----- PASSAGE TO READ

Today is my 5 year wedding anniversary. In an effort to save money for our real gift to each other (our trip to Australia in a few weeks), we decided to not spend a whole lot of money on each other today. So what do you get a guy that already has everything (XBox, future plans to travel the world, and an amazing wife)? Well, if it were up to me, I would shout it from the rooftop how much I love him and how glad I am to be married to him. But since our neighborhood consists of elderly women who can’t hear and shift workers, I figured that would not be as appreciated as I would hope. So I’m using the next best thing to a rooftop that I have access to. Below is a collection of what I think we’ve learned as a couple over the past 5 years. Some are funny, some are serious, but all are 100% genuine. I’m even more in love with this man than 5 years ago today. I don’t know how it could get any better, but I’m excited to find out….
Marriage starts with a butterfly in your stomach. That “I sure I hope that when I cry, it doesn’t ruin this mega expensive airbrush makeup for pictures” kind of butterfly. But that butterfly turns to giggles when your pastor says something quirky and you catch the reaction on your soon to be brother-in-law’s face. And for some reason, the rest of ceremony just seems hilarious (which, by the way, make for great wedding pictures).
After that blissful ceremony, there is a party on the dancefloor and a need to hug everyone at your reception. And the first dance…. when you forget everyone is watching and you follow your husband’s lead because right in that moment, you would follow him to the ends of the earth. And when he tells you you’re beautiful, you know he means it.
Marriage is about taking an adventure.
Exploring faraway cities and foreign lands.
Or even the city closest to home.
Marriage is being a teacher and student all at once. It’s possible to warn the other person not to run over the lawn mower cord (because all you can afford as newlyweds is a cheap electric one), but do it three times yourself. It’s being willing to repeat yourself because the other person was not interested in learning how to use the TV remote until it suited them.

----------
----- DATASET EXCERPTS

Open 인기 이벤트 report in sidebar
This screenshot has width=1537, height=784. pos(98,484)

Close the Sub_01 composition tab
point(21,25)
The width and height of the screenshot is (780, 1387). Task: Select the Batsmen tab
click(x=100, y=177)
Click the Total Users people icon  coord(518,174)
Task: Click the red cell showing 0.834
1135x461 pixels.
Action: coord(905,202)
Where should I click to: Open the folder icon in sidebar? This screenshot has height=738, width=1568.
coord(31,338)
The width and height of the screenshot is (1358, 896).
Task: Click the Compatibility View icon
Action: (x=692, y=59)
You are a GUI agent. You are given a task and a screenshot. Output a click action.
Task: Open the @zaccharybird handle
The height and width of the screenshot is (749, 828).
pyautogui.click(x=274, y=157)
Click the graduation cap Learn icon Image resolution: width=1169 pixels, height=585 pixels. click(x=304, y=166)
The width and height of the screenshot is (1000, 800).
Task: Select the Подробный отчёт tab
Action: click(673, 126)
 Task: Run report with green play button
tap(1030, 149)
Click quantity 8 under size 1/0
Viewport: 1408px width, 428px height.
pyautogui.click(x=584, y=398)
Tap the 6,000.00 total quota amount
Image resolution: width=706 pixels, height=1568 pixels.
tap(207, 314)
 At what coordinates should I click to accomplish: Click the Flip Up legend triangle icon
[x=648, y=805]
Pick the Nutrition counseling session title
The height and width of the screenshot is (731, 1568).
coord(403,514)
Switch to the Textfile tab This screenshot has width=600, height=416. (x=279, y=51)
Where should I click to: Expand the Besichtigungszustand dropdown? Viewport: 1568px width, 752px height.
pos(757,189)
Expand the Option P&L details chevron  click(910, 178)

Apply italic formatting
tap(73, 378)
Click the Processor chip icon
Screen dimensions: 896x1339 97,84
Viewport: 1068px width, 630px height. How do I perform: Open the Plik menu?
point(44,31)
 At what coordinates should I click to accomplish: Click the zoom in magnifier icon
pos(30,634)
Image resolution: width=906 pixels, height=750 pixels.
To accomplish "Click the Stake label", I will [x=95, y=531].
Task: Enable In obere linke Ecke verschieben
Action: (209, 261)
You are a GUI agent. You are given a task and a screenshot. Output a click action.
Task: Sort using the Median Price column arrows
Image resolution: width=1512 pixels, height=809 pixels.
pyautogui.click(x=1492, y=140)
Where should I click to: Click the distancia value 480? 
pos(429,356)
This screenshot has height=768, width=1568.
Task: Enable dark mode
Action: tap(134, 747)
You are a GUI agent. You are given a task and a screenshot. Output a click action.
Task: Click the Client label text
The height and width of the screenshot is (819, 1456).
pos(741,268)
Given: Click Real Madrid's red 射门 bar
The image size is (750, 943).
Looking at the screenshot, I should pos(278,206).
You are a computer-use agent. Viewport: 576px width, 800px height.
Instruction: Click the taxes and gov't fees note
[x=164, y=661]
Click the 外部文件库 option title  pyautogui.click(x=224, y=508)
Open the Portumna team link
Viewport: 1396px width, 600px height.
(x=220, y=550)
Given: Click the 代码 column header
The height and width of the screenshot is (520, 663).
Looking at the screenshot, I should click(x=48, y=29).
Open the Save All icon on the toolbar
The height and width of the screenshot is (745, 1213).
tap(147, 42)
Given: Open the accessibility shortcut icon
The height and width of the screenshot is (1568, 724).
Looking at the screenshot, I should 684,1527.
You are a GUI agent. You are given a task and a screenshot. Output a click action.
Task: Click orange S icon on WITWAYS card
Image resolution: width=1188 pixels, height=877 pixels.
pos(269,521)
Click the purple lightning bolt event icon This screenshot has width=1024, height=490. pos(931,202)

----------

CHECK YOUR UNDERSTANDING
• a. List every sentence in the anniversary post that begins with the word "Marriage."
• b. Reproduce the anniversary post between "After that blissful" and "and foreign lands.", inclusive.

TASK RESULTS
• a.
Marriage starts with a butterfly in your stomach.
Marriage is about taking an adventure.
Marriage is being a teacher and student all at once.

• b.
After that blissful ceremony, there is a party on the dancefloor and a need to hug everyone at your reception. And the first dance…. when you forget everyone is watching and you follow your husband’s lead because right in that moment, you would follow him to the ends of the earth. And when he tells you you’re beautiful, you know he means it.
Marriage is about taking an adventure.
Exploring faraway cities and foreign lands.